Алеша — Комиссаров был никакой, да и роль Алеши в этом спектакле, когда не было ни сцен у Хохлаковых («Бесенок»), ни «надрывов в избе и на чистом воздухе», была никакая.

Германова была пленительной красавицей Грушенькой. Может быть, чуть-чуть слишком европейской. Иногда я думал, что вот так бы играла Грушеньку Дузе. И не потому совсем, конечно, что Мария Николаевна была похожа на Дузе, а потому, что она должна была бы что-то с собой сделать, немного опуститься, опроститься для Грушеньки. Как иностранка ищет какое-то приспособление для преображения в человека иной нации, так и «столичная барыня» Германова искала провинциализм, мещанистость. И искала, мне кажется, напрасно — сверху вниз. Грушенька у Достоевского — это такая глубина (а значит, и высота), что искать надо было только вглубь и ввысь. Не принижаясь до нее, а пытаясь найти в себе то самое большое, самое наисущественнейшее, что позволило бы актрисе хоть где-то мелькнуть истинно Достоевской глубиной. Мария Николаевна же в поисках характерности немножко теряла чувство масштаба психологических глубин.
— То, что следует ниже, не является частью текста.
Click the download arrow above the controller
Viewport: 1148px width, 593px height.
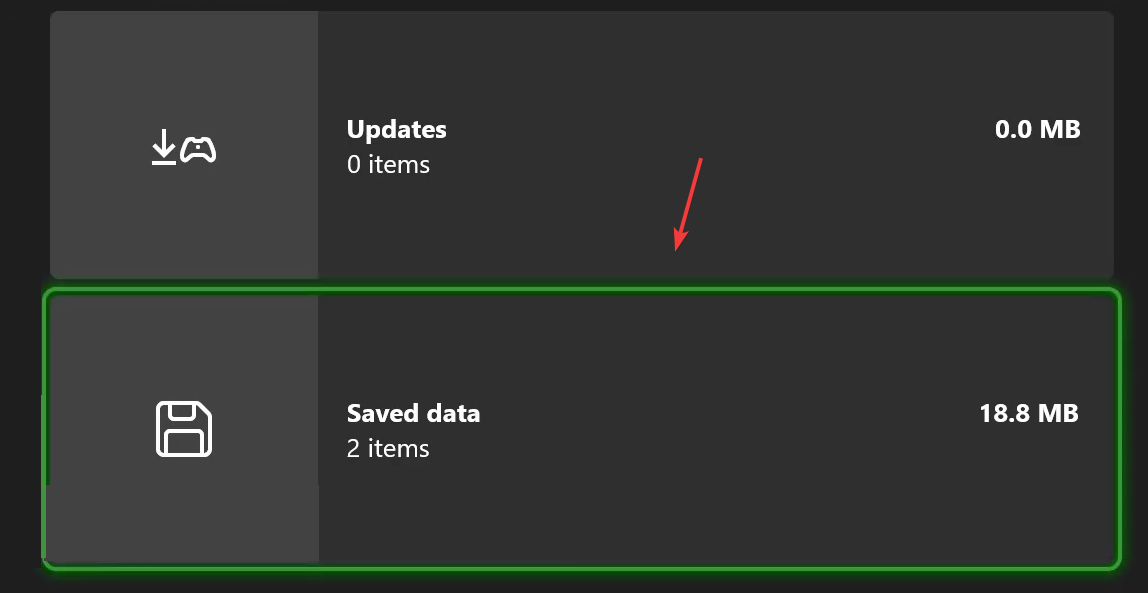[x=164, y=142]
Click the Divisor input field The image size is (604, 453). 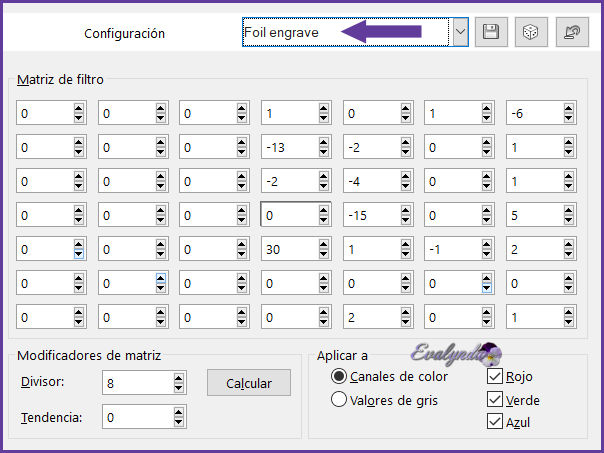point(136,382)
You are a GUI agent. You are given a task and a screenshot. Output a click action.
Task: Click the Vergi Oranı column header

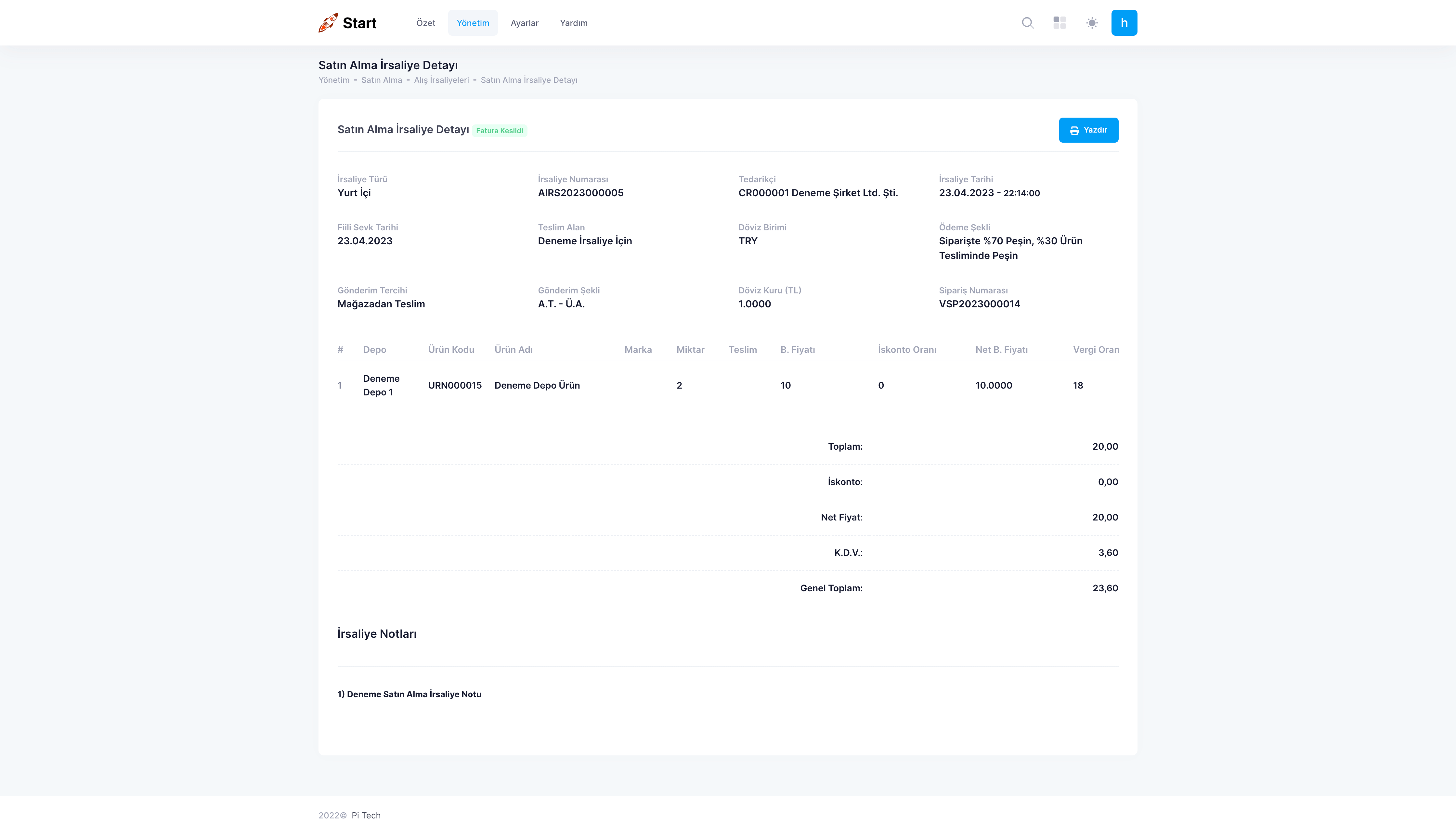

Вера Орлова играла Катерину Ивановну очень прилично. Были места и горячего чувства и искренности, но ей мешало то, что она все время играла благородную барышню, институтку, а это ей как раз не было свойственно.

Совершенно неожиданно один из самых плохих актеров труппы Шаров оказался хорошим Смердяковым. Правда, все вспоминали Воронова, которого я плохо помнил, говорили, что он был глубже, страшнее…

Тарханову удалось в крошечной роли Григория показать свое большое мастерство. Он был и тупо-глуп и чем-то мил и добр. Он признался, что из-за этой роли впервые прочел роман и он ему так понравился, что он решил прочесть всего Достоевского.

Массалитинов был убедительным прокурором, правда, вся острота его положения (по роману) была совершенно опущена, как, впрочем, и в московской постановке.

Берсенев играл защитника, вернее, не играл, а только произносил защитительную речь на суде. Он очень любил эту роль. Гримировался он совершенным красавцем — с седыми висками свои без того красивые глаза подводил темно-синим и т. п. Говорил с громадным темпераментом, используя все возможности прекрасного голоса.

В целом спектакль имел огромный успех. Конечно, не было того, чем потрясал московский спектакль в два вечера — ни Леонидова, ни Москвина, ни кутежа в «Мокром», ни Кореневой — Lise, но все-таки это был спектакль зрелого актерского мастерства и высокой культуры.

Возник вопрос о дальнейшей работе. Правление начало переговоры с какой-то иностранной кинофирмой о приглашении ею группы целиком для съемок фильмов по спектаклям Художественного театра. В частности, шла речь о «Братьях Карамазовых».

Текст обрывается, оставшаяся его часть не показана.